Dunans goes Amber!

We’re delighted to announce that we have recently moved onto the second stage of our application to SRDP by having our Statement of Intent given an amber rating. This means that we can proceed to a full application to the fund for our project.

The funding will help us clear and consolidate the castle ready to earn its keep and fund the ongoing restoration. We’ll be upgrading drive and parking as well as the paths around the grounds. We’re thrilled with this step forward, and with the capacity that the Scottish Laird project provides we’ll be able to submit the full application in the next three months.

There’s much more information on our website for Lairds and Ladies, although you have to be a member of the scheme to access it!


The Elements have Created Havoc at Dunans!

We’ve had wind and we’ve had rain. Both have created havoc with the grounds, toppling trees, eroding the drive and swamping lawn and field alike. So, the first order of business this year for the Lairds’ project is to remedy these.

At the end of February Tim Stobart is going to spend three days dealing with the fallen trees and mashed boardwalk. Here’s a video of some of the damage:


and as for the huge amounts of rainwater run off, well, that will mean hiring a minidigger and spending some days creating drainage dykes and runoffs (work that I really enjoy)!


Tours Schedule Launched!

We’ve been working on this solidly for a week, ensuring we have all the dates available, and that the grounds will be ready in time for the first tours in early April. We’re now set, and you can book tours from this site, here.

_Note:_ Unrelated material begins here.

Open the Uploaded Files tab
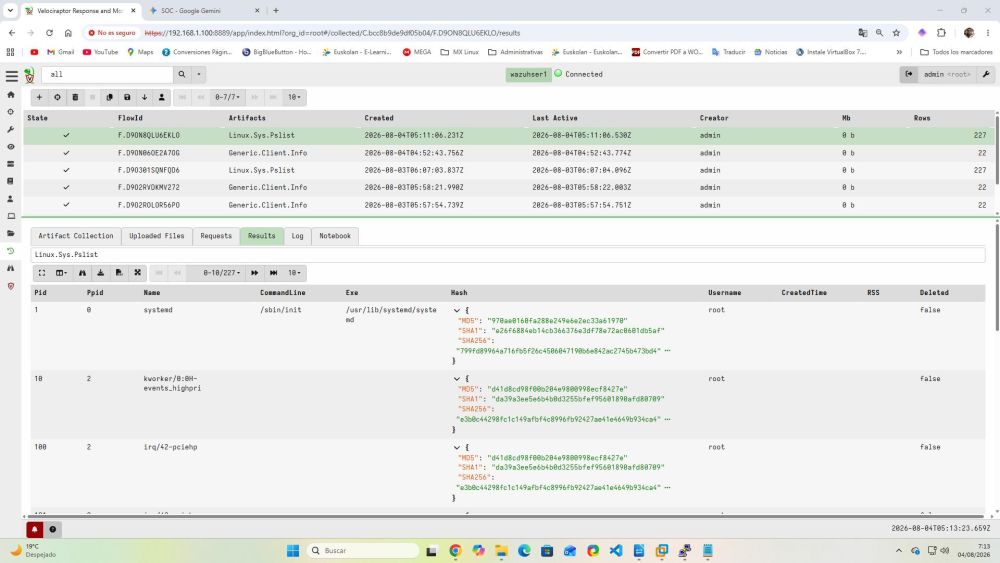Image resolution: width=1000 pixels, height=563 pixels. (x=157, y=236)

Of course the tours, and the fact that we live onsite distinguish the Scottish Laird scheme from all the rest. Not only are we a Scottish company, based in Scotland with the intention of providing a Scottish destination of quality, but we meet and greet our Lairds and Ladies whether or no they book a tour.

The tour itself is an hour long walk around the grounds with myself, Charles Dixon-Spain, telling the story both of the site, and the tale of how we came to be involved. You’ll see the Thomas Teford-designed bridge, the Victorian Path Network, the Castle and the various exotic trees and shrubs planted by the Fletchers (the original owners) in two and a half centuries of occupation.

You’ll need wellies or stout walking boots, wet weather gear (it is Argyll afterall), and a camera.